Taking Smyley Island as an example, below is the result of attempting to predict the date when the distance drops below 200 km, over 2021–2024.
Despite some results that are intuitive, better predictions as we approach the events (not entirely true, and I will discuss it later), it was observed that earlier events are not captured very well by IceNet, especially those in October. This raised the first question from my professor: how well can AI capture anomalies? I think for IceNet, with its built in long term trend as an input, and an important one (at least from the importance analysis that Tom has done in his original paper) it is prone to overfitting to the past ice regime.

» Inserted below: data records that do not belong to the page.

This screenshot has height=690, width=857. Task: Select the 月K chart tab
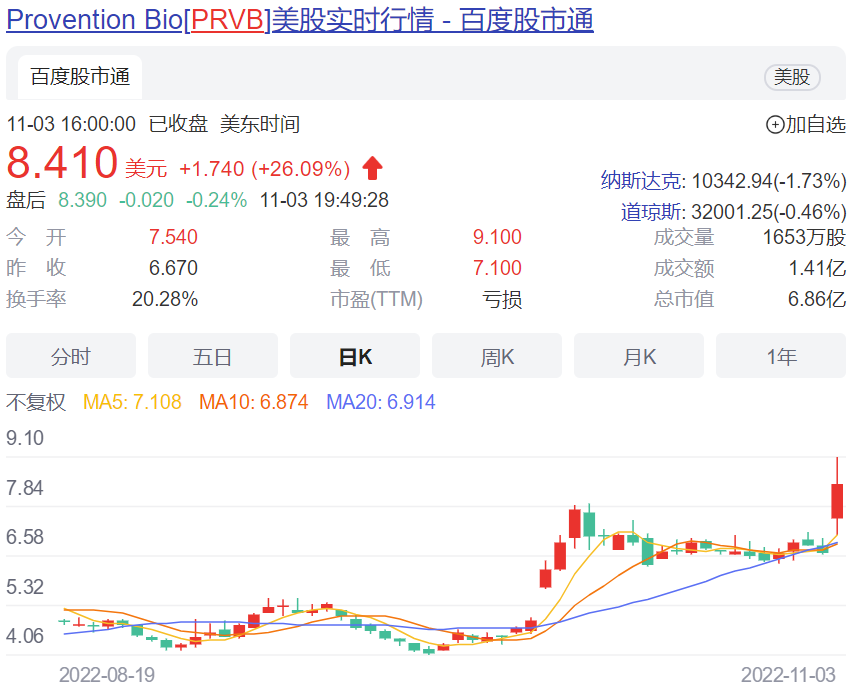[639, 356]
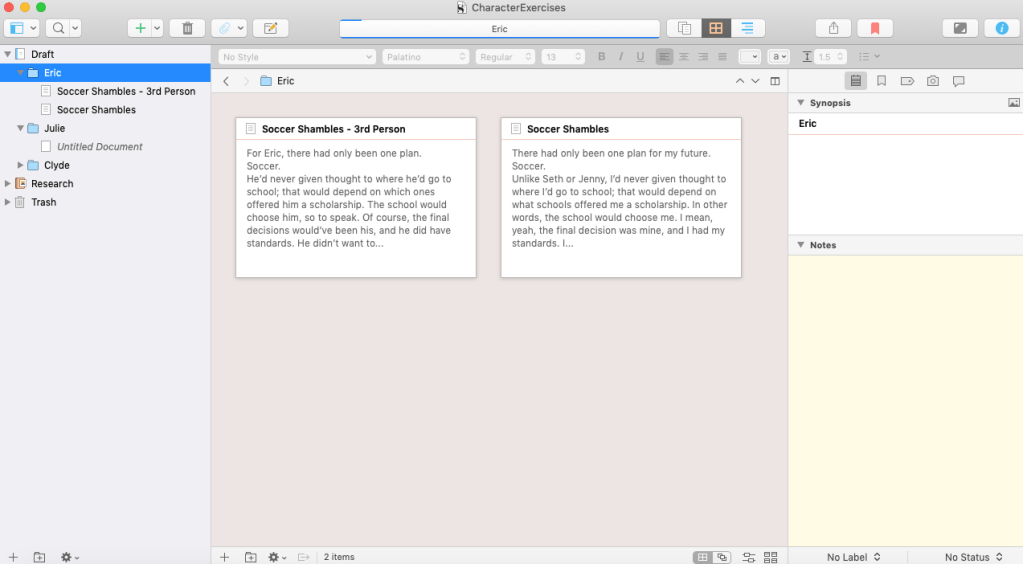Toggle the blue Inspector info button
The image size is (1023, 564).
pyautogui.click(x=1001, y=28)
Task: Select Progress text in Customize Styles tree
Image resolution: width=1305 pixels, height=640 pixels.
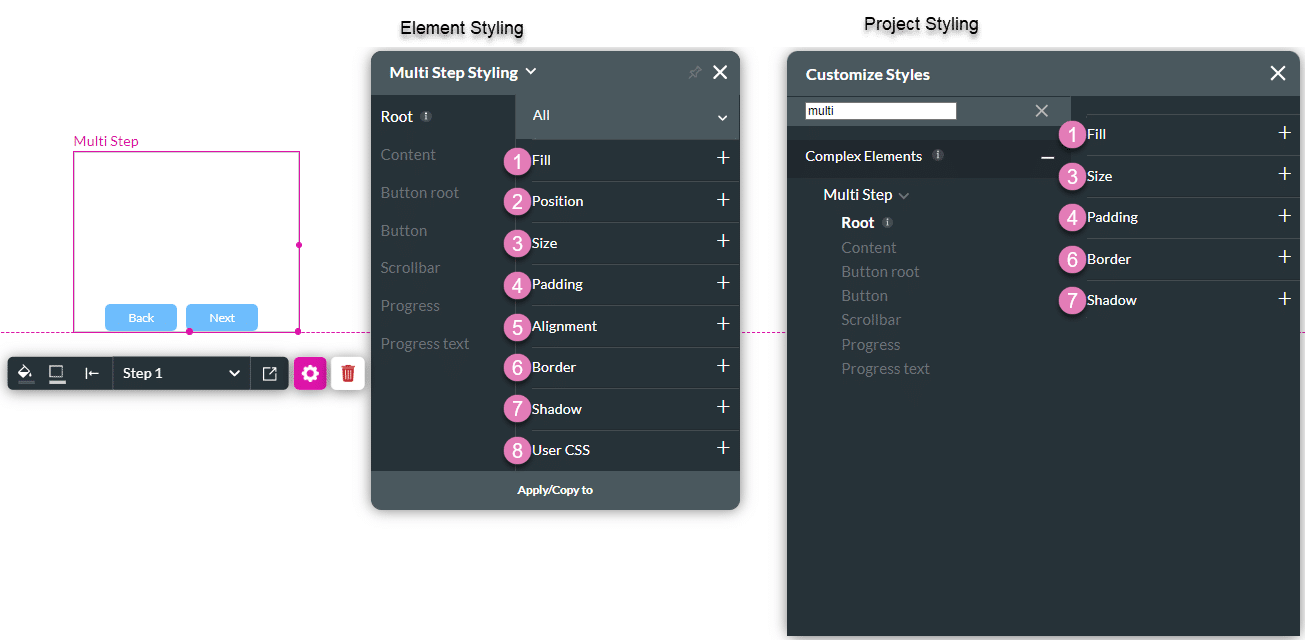Action: (885, 369)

Another observation, which potentially could have caused some predictions to diverge further from the truth as lead time decreases, is that predictions affected by the long term trend would return to a high concentration trajectory then fall, especially if the predictions started from very low SIC at earlier times in the year. This was observed for single grid cell SIC in the 2022 Bellingshausen Sea regions (blue plot on the left). Sometimes, it is observed that earlier predictions would show almost the same decreasing trend as later forecasts, but since they were started earlier, they predict lower SIC later on (which often can generate better predictions by luck, therefore earlier predictions show better results sometimes).
A few initial thoughts that I have include: 1. adding sea ice thickness as input; 2. training a regional model for regional risk assessment work; 3. higher resolution or more advanced AI models, such as diffusion, which Andrew is working on; 4. removing the statistical trend as input.
I wonder if people would have more valuable input or feedback, happy to discuss more!